U.S. Postal Service receives no tax-supported funding. It relies on sales of postage and other products and services. After the passing of the Postal Accountability and Enhancement Act in 2006, USPS became responsible for securing retirement funds in advance for the following 50 years. Soon after it began accumulating an unsustainable debt.
That type of financial requirement is rare among government agencies. According to a Government Accountability Office (GAO) report “USPS has lost $69 billion over the past 11 fiscal years—including $3.9 billion in fiscal year 2018. USPS’s total unfunded liabilities and debt ($143 billion at the end of fiscal year 2018) have grown to double its annual revenue”
Fields said that if the USPS were privatized, ”it’s rural communities who are going to see cuts first, possibly cuts to delivery altogether, and if not that, then at least huge price jumps compared to what people in more densely populated areas pay.”
Many small, local businesses rely on the flat rate postal shipping rates. Free pick-ups and low rates could be first on the chopping block if the Postal Service doesn’t get help, Fields said.
Then there are the mail-in ballots. The pandemic has led to calls for expanding absentee voting, and the post office is the delivery service for sending out and returning ballots.
“Here in Tennessee…[a] court just had a ruling recently that the state had to offer mail-in voting, absentee ballots to anyone who wanted one because of the pandemic.” Normally, Tennessee restricts mail-in ballots to those who are out of town, 60 or older, or meet other requirements.

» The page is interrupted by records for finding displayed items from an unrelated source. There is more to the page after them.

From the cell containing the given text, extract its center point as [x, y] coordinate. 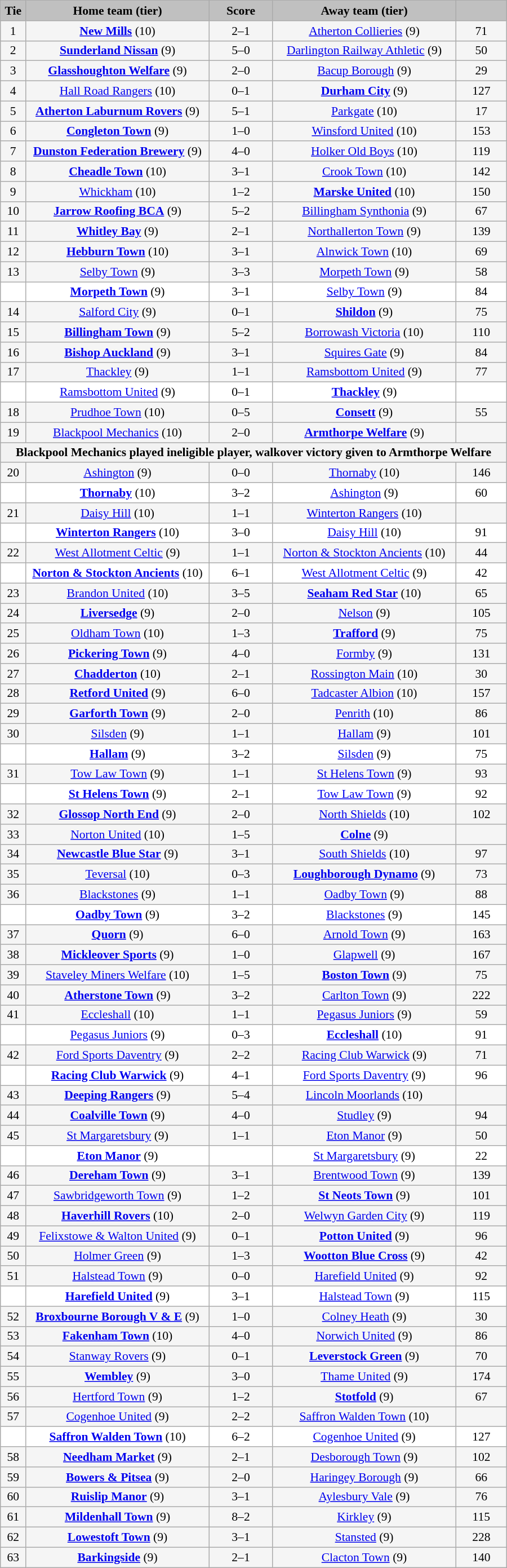
Clacton Town (9) [364, 1556]
Atherton Laburnum Rovers (9) [118, 111]
19 [14, 432]
Marske United (10) [364, 192]
Tadcaster Albion (10) [364, 693]
163 [481, 934]
Darlington Railway Athletic (9) [364, 51]
Dereham Town (9) [118, 1175]
Blackpool Mechanics played ineligible player, walkover victory given to Armthorpe Welfare [254, 452]
3 [14, 71]
3–3 [241, 272]
51 [14, 1275]
49 [14, 1235]
31 [14, 773]
62 [14, 1536]
26 [14, 653]
Wembley (9) [118, 1376]
Stansted (9) [364, 1536]
Desborough Town (9) [364, 1456]
Holker Old Boys (10) [364, 152]
11 [14, 232]
4 [14, 91]
Sunderland Nissan (9) [118, 51]
Chadderton (10) [118, 673]
21 [14, 513]
2 [14, 51]
Fakenham Town (10) [118, 1335]
24 [14, 613]
Stanway Rovers (9) [118, 1355]
157 [481, 693]
Shildon (9) [364, 312]
110 [481, 332]
76 [481, 1496]
23 [14, 593]
Parkgate (10) [364, 111]
Seaham Red Star (10) [364, 593]
66 [481, 1476]
150 [481, 192]
Crook Town (10) [364, 171]
Congleton Town (9) [118, 131]
39 [14, 974]
Hebburn Town (10) [118, 252]
36 [14, 894]
Norton United (10) [118, 834]
Jarrow Roofing BCA (9) [118, 211]
53 [14, 1335]
142 [481, 171]
Quorn (9) [118, 934]
20 [14, 473]
Deeping Rangers (9) [118, 1095]
Ruislip Manor (9) [118, 1496]
56 [14, 1395]
140 [481, 1556]
Rossington Main (10) [364, 673]
Haringey Borough (9) [364, 1476]
4–1 [241, 1074]
New Mills (10) [118, 31]
Leverstock Green (9) [364, 1355]
54 [14, 1355]
222 [481, 994]
Sawbridgeworth Town (9) [118, 1195]
167 [481, 954]
Borrowash Victoria (10) [364, 332]
Haverhill Rovers (10) [118, 1215]
Bacup Borough (9) [364, 71]
Blackpool Mechanics (10) [118, 432]
Durham City (9) [364, 91]
Welwyn Garden City (9) [364, 1215]
Mickleover Sports (9) [118, 954]
32 [14, 813]
Alnwick Town (10) [364, 252]
Bowers & Pitsea (9) [118, 1476]
Kirkley (9) [364, 1516]
Salford City (9) [118, 312]
Whickham (10) [118, 192]
Newcastle Blue Star (9) [118, 853]
Armthorpe Welfare (9) [364, 432]
5 [14, 111]
6–2 [241, 1436]
Boston Town (9) [364, 974]
40 [14, 994]
10 [14, 211]
77 [481, 372]
Dunston Federation Brewery (9) [118, 152]
5–4 [241, 1095]
57 [14, 1416]
Billingham Town (9) [118, 332]
27 [14, 673]
Aylesbury Vale (9) [364, 1496]
15 [14, 332]
Squires Gate (9) [364, 352]
Bishop Auckland (9) [118, 352]
174 [481, 1376]
Penrith (10) [364, 713]
3–5 [241, 593]
33 [14, 834]
Potton United (9) [364, 1235]
93 [481, 773]
Teversal (10) [118, 874]
46 [14, 1175]
Stotfold (9) [364, 1395]
Holmer Green (9) [118, 1255]
Atherton Collieries (9) [364, 31]
47 [14, 1195]
8 [14, 171]
7 [14, 152]
Pickering Town (9) [118, 653]
Atherstone Town (9) [118, 994]
Loughborough Dynamo (9) [364, 874]
Score [241, 11]
Brentwood Town (9) [364, 1175]
Glossop North End (9) [118, 813]
25 [14, 633]
35 [14, 874]
Oldham Town (10) [118, 633]
Norwich United (9) [364, 1335]
0–5 [241, 412]
94 [481, 1115]
Coalville Town (9) [118, 1115]
70 [481, 1355]
97 [481, 853]
6 [14, 131]
73 [481, 874]
Felixstowe & Walton United (9) [118, 1235]
13 [14, 272]
Billingham Synthonia (9) [364, 211]
16 [14, 352]
34 [14, 853]
Retford United (9) [118, 693]
Colne (9) [364, 834]
69 [481, 252]
145 [481, 914]
37 [14, 934]
65 [481, 593]
131 [481, 653]
Formby (9) [364, 653]
28 [14, 693]
Consett (9) [364, 412]
6–1 [241, 573]
Away team (tier) [364, 11]
Lincoln Moorlands (10) [364, 1095]
43 [14, 1095]
12 [14, 252]
45 [14, 1135]
Cheadle Town (10) [118, 171]
Wootton Blue Cross (9) [364, 1255]
St Neots Town (9) [364, 1195]
Barkingside (9) [118, 1556]
Prudhoe Town (10) [118, 412]
Thame United (9) [364, 1376]
5–1 [241, 111]
63 [14, 1556]
Liversedge (9) [118, 613]
Brandon United (10) [118, 593]
38 [14, 954]
48 [14, 1215]
North Shields (10) [364, 813]
88 [481, 894]
228 [481, 1536]
South Shields (10) [364, 853]
Lowestoft Town (9) [118, 1536]
Arnold Town (9) [364, 934]
105 [481, 613]
Hertford Town (9) [118, 1395]
9 [14, 192]
5–0 [241, 51]
Home team (tier) [118, 11]
8–2 [241, 1516]
14 [14, 312]
Needham Market (9) [118, 1456]
Glasshoughton Welfare (9) [118, 71]
Winsford United (10) [364, 131]
Trafford (9) [364, 633]
146 [481, 473]
Tie [14, 11]
Northallerton Town (9) [364, 232]
18 [14, 412]
1 [14, 31]
Glapwell (9) [364, 954]
153 [481, 131]
Garforth Town (9) [118, 713]
Mildenhall Town (9) [118, 1516]
Colney Heath (9) [364, 1315]
61 [14, 1516]
Studley (9) [364, 1115]
Broxbourne Borough V & E (9) [118, 1315]
Carlton Town (9) [364, 994]
52 [14, 1315]
Staveley Miners Welfare (10) [118, 974]
Hall Road Rangers (10) [118, 91]
Nelson (9) [364, 613]
Whitley Bay (9) [118, 232]
41 [14, 1014]
Detect which cell encompasses the target text, then output its (x, y) center coordinate. 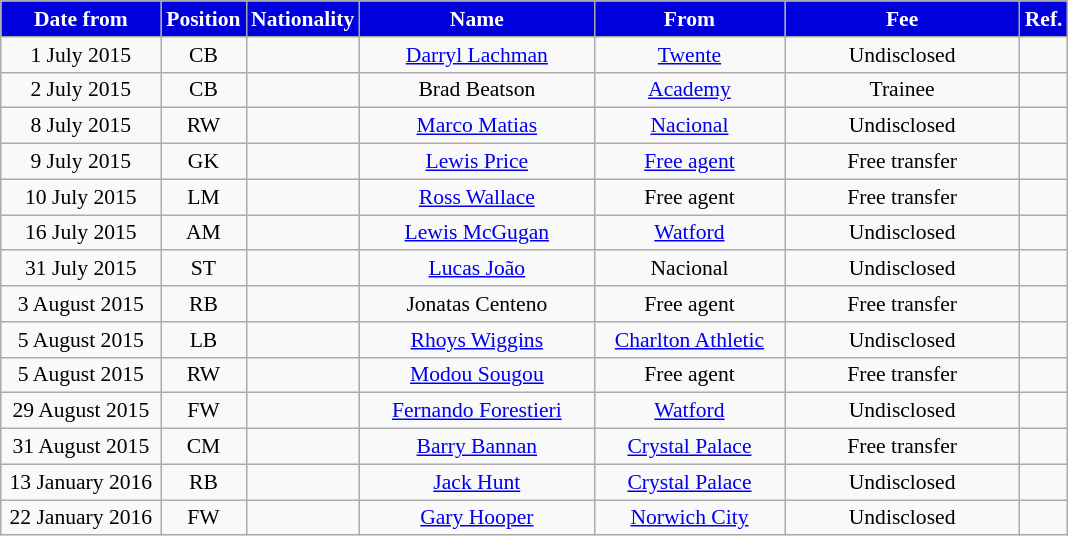
31 July 2015 (81, 269)
Nationality (302, 19)
AM (204, 233)
Darryl Lachman (476, 55)
Lucas João (476, 269)
Fee (902, 19)
Modou Sougou (476, 375)
Academy (689, 90)
Fernando Forestieri (476, 411)
13 January 2016 (81, 482)
From (689, 19)
Jonatas Centeno (476, 304)
2 July 2015 (81, 90)
Marco Matias (476, 126)
Lewis McGugan (476, 233)
Brad Beatson (476, 90)
29 August 2015 (81, 411)
CM (204, 447)
Position (204, 19)
GK (204, 162)
Lewis Price (476, 162)
Trainee (902, 90)
Name (476, 19)
LB (204, 340)
LM (204, 197)
Rhoys Wiggins (476, 340)
8 July 2015 (81, 126)
Barry Bannan (476, 447)
Date from (81, 19)
Twente (689, 55)
Norwich City (689, 518)
ST (204, 269)
10 July 2015 (81, 197)
16 July 2015 (81, 233)
9 July 2015 (81, 162)
Gary Hooper (476, 518)
Jack Hunt (476, 482)
3 August 2015 (81, 304)
Ross Wallace (476, 197)
22 January 2016 (81, 518)
31 August 2015 (81, 447)
Charlton Athletic (689, 340)
Ref. (1044, 19)
1 July 2015 (81, 55)
Return (X, Y) of the center of cell containing provided text 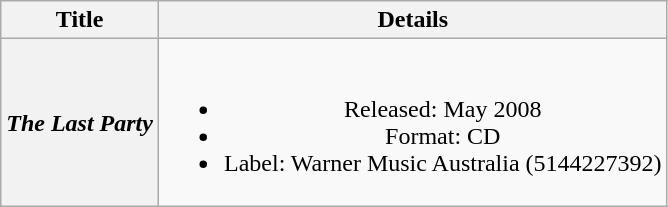
Details (412, 20)
The Last Party (80, 122)
Title (80, 20)
Released: May 2008Format: CDLabel: Warner Music Australia (5144227392) (412, 122)
Return the [X, Y] coordinate for the center point of the cell that contains the specified text.  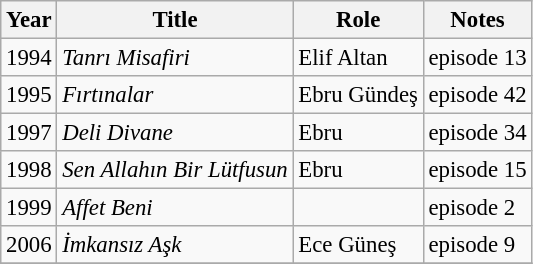
1997 [29, 133]
episode 9 [478, 245]
Title [175, 20]
İmkansız Aşk [175, 245]
Ece Güneş [358, 245]
episode 15 [478, 170]
Fırtınalar [175, 95]
Sen Allahın Bir Lütfusun [175, 170]
episode 13 [478, 58]
episode 42 [478, 95]
Notes [478, 20]
Ebru Gündeş [358, 95]
2006 [29, 245]
episode 2 [478, 208]
episode 34 [478, 133]
1995 [29, 95]
Affet Beni [175, 208]
Year [29, 20]
1998 [29, 170]
Tanrı Misafiri [175, 58]
1999 [29, 208]
Role [358, 20]
1994 [29, 58]
Elif Altan [358, 58]
Deli Divane [175, 133]
Search for the cell housing the specified text and yield its (X, Y) center coordinate. 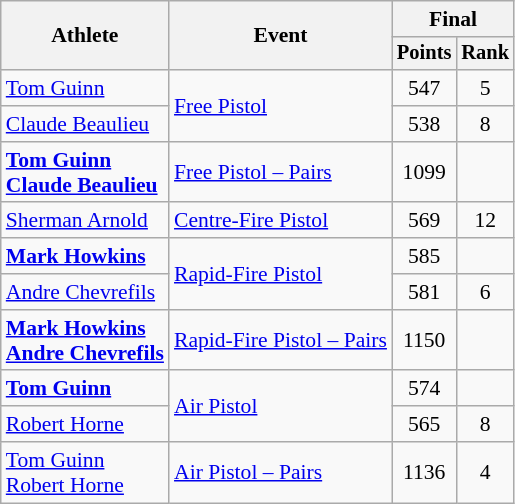
Mark HowkinsAndre Chevrefils (85, 340)
4 (485, 472)
Robert Horne (85, 424)
Air Pistol (280, 406)
1150 (424, 340)
574 (424, 389)
581 (424, 292)
538 (424, 124)
Sherman Arnold (85, 221)
585 (424, 256)
1099 (424, 172)
Rank (485, 54)
6 (485, 292)
Claude Beaulieu (85, 124)
565 (424, 424)
1136 (424, 472)
Free Pistol – Pairs (280, 172)
Mark Howkins (85, 256)
Air Pistol – Pairs (280, 472)
Andre Chevrefils (85, 292)
Centre-Fire Pistol (280, 221)
Final (453, 19)
Rapid-Fire Pistol – Pairs (280, 340)
Rapid-Fire Pistol (280, 274)
Points (424, 54)
Athlete (85, 36)
5 (485, 88)
Tom GuinnRobert Horne (85, 472)
12 (485, 221)
Tom GuinnClaude Beaulieu (85, 172)
Event (280, 36)
Free Pistol (280, 106)
569 (424, 221)
547 (424, 88)
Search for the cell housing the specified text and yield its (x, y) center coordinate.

“We weren’t a mail-in state,” Fields said. “I hope to see that happen in more areas, but if we don’t have a Postal Service that can reliably transport those ballots, it becomes a moot point.”
Fields believes there’s a lot of good that could be done with a properly funded Postal Service.
“The possibilities are really endless. We’ve got physical buildings and staff all over the country, in every geographical area, and there are so many possibilities for what we could do with that if we think of the post office as a public service that could offer things to people and not just as a money-making institution for how do we profit off it.”